This video from Britain says about itself:
9 January 2014
In the month of August in 1819, Manchester’s leading Magistrates disgraced that town in the eyes of the civilised world. Over sixty-thousand peaceful working men, women and children demonstrating for Parliamentary Reform had assembled on Saint Peter’s Fields. They were slashed with sabres, trampled by horses and crushed to death by panic for having the temerity to do so. Shelley wrote The Masque of Anarchy as a result.
Not surprisingly, many workers of the subsequent period could recite every single verse, word for word, and the scarcely hidden revolutionary message they contain wasn’t lost on them. As a result Manchester and Salford took the lead in the struggle to advance the rights of working children, men and women and spear-headed the fight for social justice, universal suffrage and Parliamentary Reform.
By Peter Lazenby in England:
Ye are many, they are few
Saturday 16th August 2014
THOUSANDS are expected on Manchester’s streets to mark the 195th anniversary of the Peterloo Massacre, the cavalry attack in 1819 on a mass meeting of 60,000 in the city which left at least 15 people dead and up to 700 seriously injured. It is not known how many of the injured died later from wounds inflicted by sabre-wielding cavalry.
The mass meeting was being addressed by radical speakers calling for parliamentary reform. Men, women and children had marched from communities in what is now Greater Manchester to the gathering. It took place as demands for democracy and freedom continued in the aftermath of the French revolution and amid growing poverty and unemployment.
Local magistrates in Manchester panicked and ordered in the military to arrest the speakers. The cavalry — hussars — charged and attacked the meeting, riding their horses into the crowds and slashing and stabbing with their sabres.
The attack, the deaths and the injuries provoked two reactions.

• • • • • • •

▸ WHAT IS ASKED
Reproduce the Peterloo text from the words "This video from" through the words "and Parliamentary Reform.", substituting "swords" for "sabres". The records that follow have no connection to the text on the Peterloo Massacre.

• • • • • • •

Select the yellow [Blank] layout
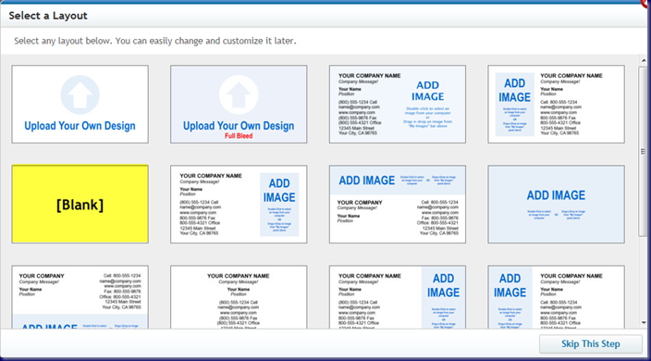(x=80, y=204)
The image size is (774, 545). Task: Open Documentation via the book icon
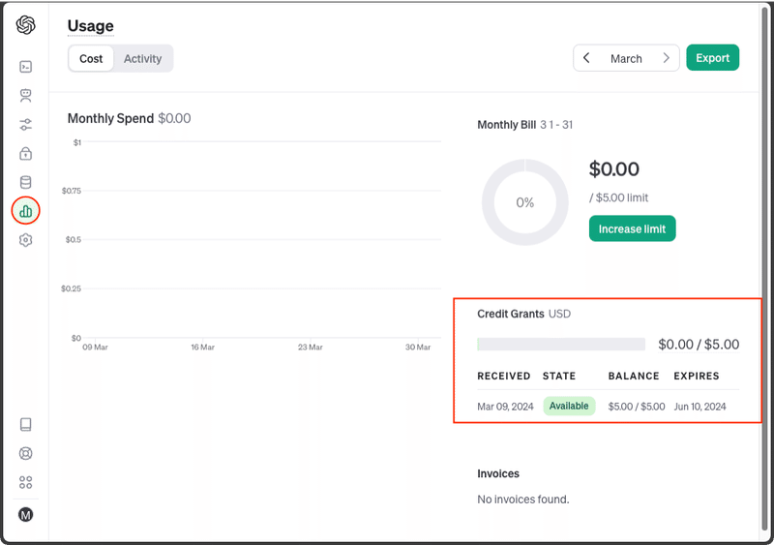[26, 424]
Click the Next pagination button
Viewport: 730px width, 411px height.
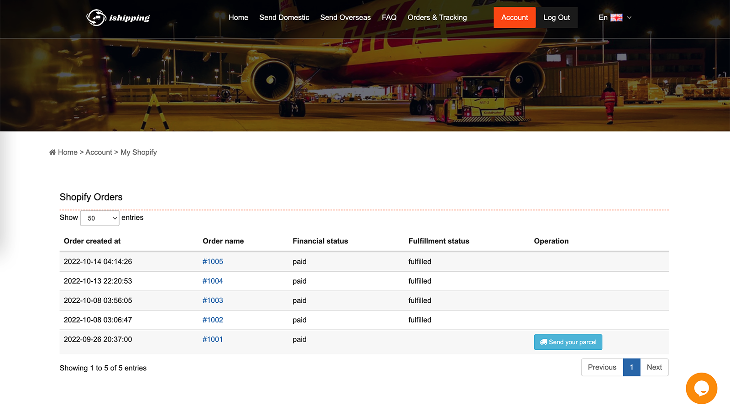(654, 367)
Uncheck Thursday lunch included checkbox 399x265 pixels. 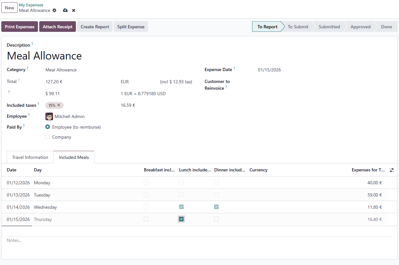pyautogui.click(x=181, y=219)
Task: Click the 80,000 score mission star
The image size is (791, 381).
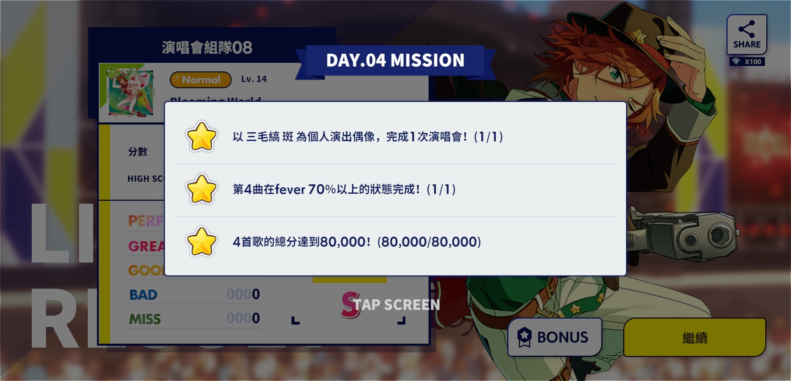Action: click(x=201, y=242)
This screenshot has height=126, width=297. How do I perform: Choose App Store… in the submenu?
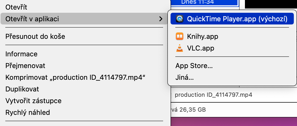coord(194,66)
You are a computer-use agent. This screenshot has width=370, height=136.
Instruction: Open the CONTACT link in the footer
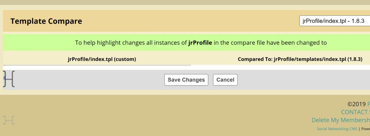(355, 112)
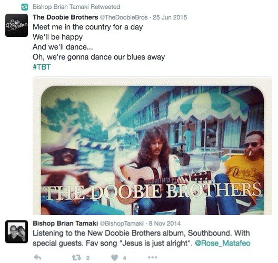The width and height of the screenshot is (278, 263).
Task: Click the retweet count number 2
Action: pos(88,258)
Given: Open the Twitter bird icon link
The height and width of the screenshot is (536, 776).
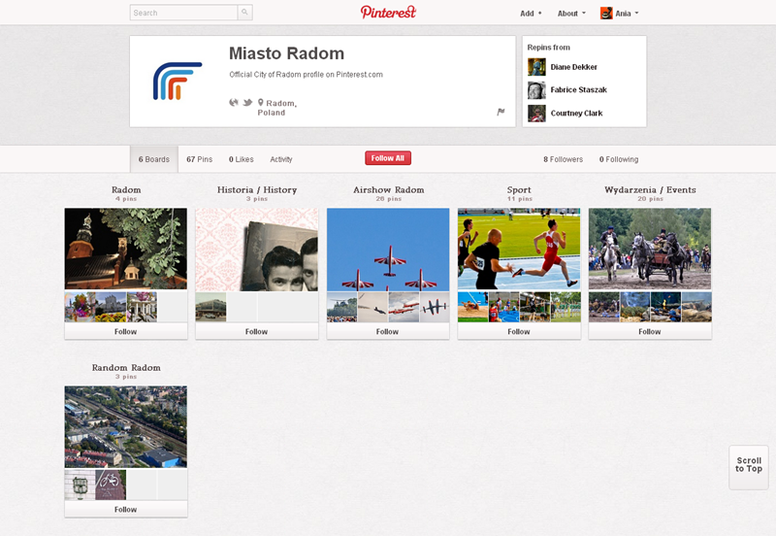Looking at the screenshot, I should 247,102.
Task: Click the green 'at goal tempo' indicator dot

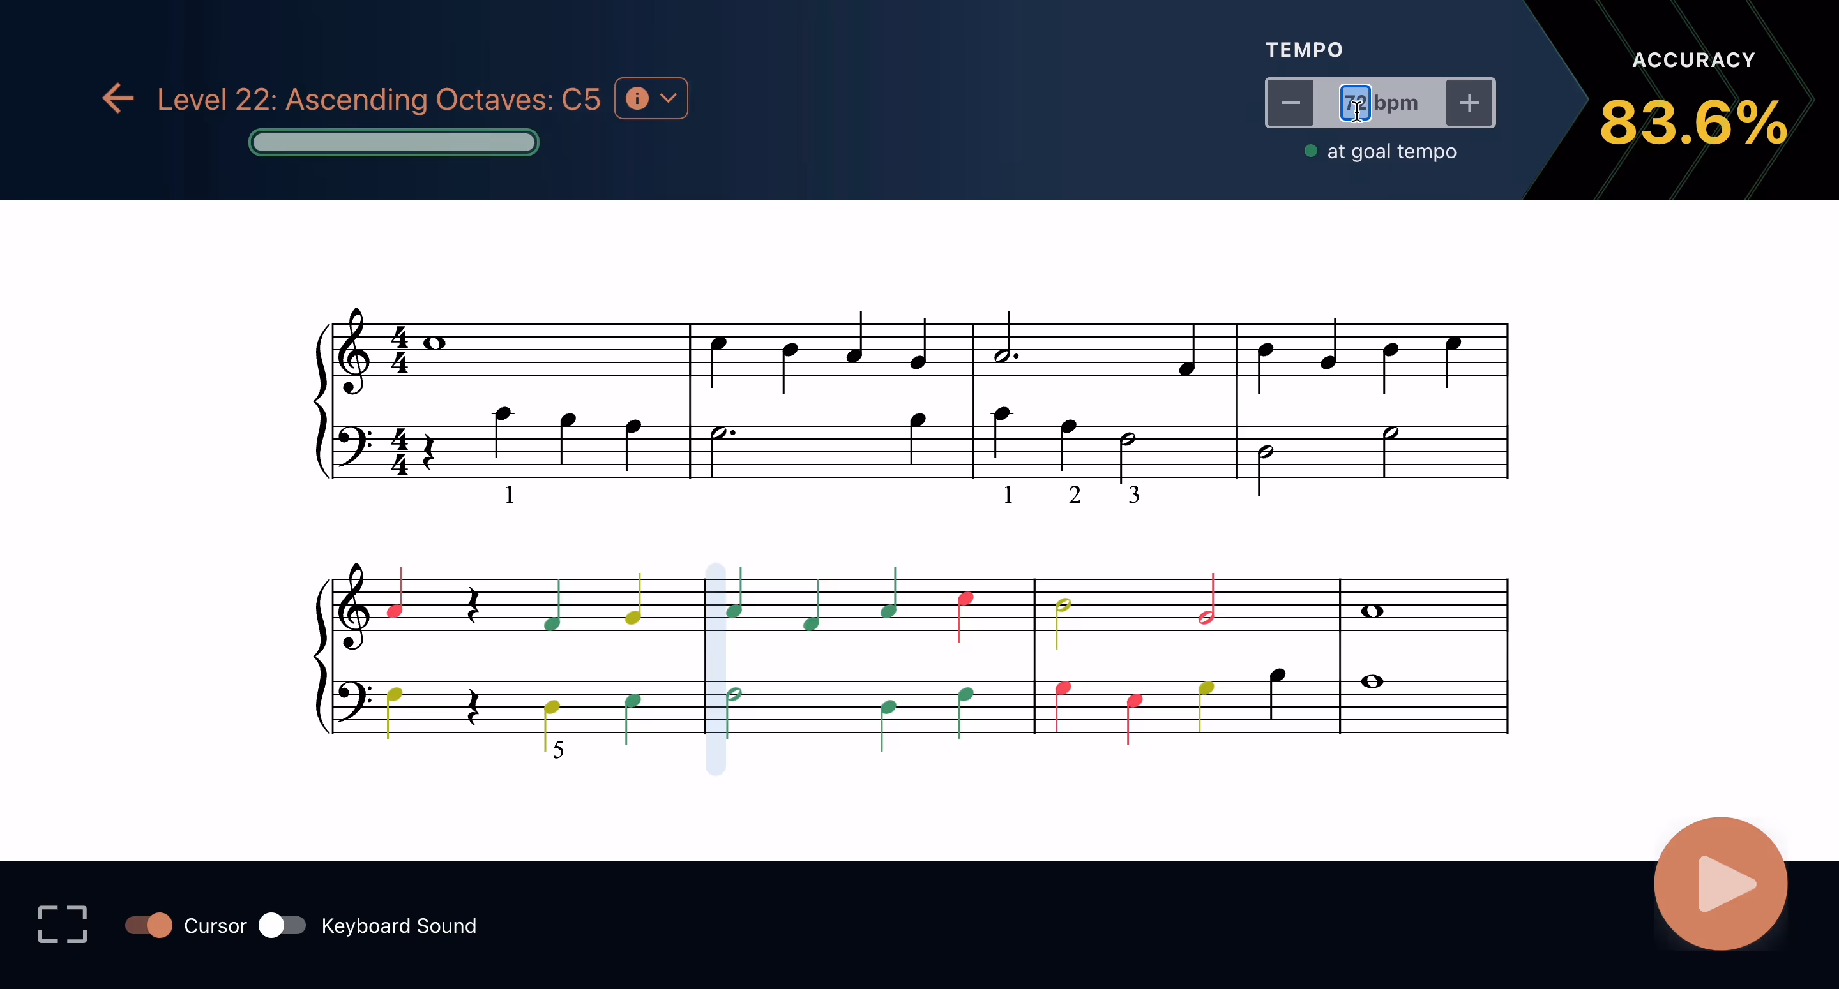Action: pos(1310,151)
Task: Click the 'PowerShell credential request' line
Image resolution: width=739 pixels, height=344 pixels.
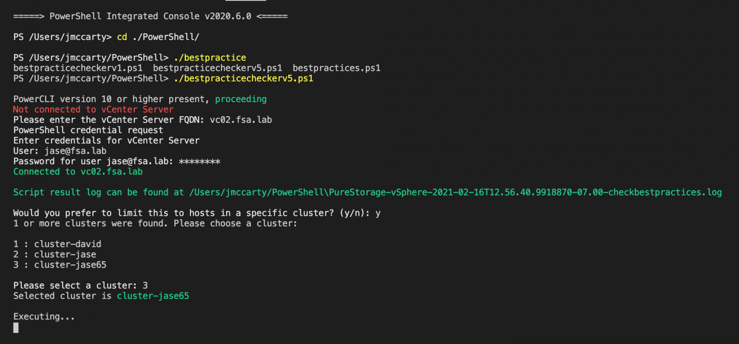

• • • • • • •

▸ WRITTEN ANSWER
This video from Britain says about itself:
9 January 2014
In the month of August in 1819, Manchester’s leading Magistrates disgraced that town in the eyes of the civilised world. Over sixty-thousand peaceful working men, women and children demonstrating for Parliamentary Reform had assembled on Saint Peter’s Fields. They were slashed with swords, trampled by horses and crushed to death by panic for having the temerity to do so. Shelley wrote The Masque of Anarchy as a result.
Not surprisingly, many workers of the subsequent period could recite every single verse, word for word, and the scarcely hidden revolutionary message they contain wasn’t lost on them. As a result Manchester and Salford took the lead in the struggle to advance the rights of working children, men and women and spear-headed the fight for social justice, universal suffrage and Parliamentary Reform.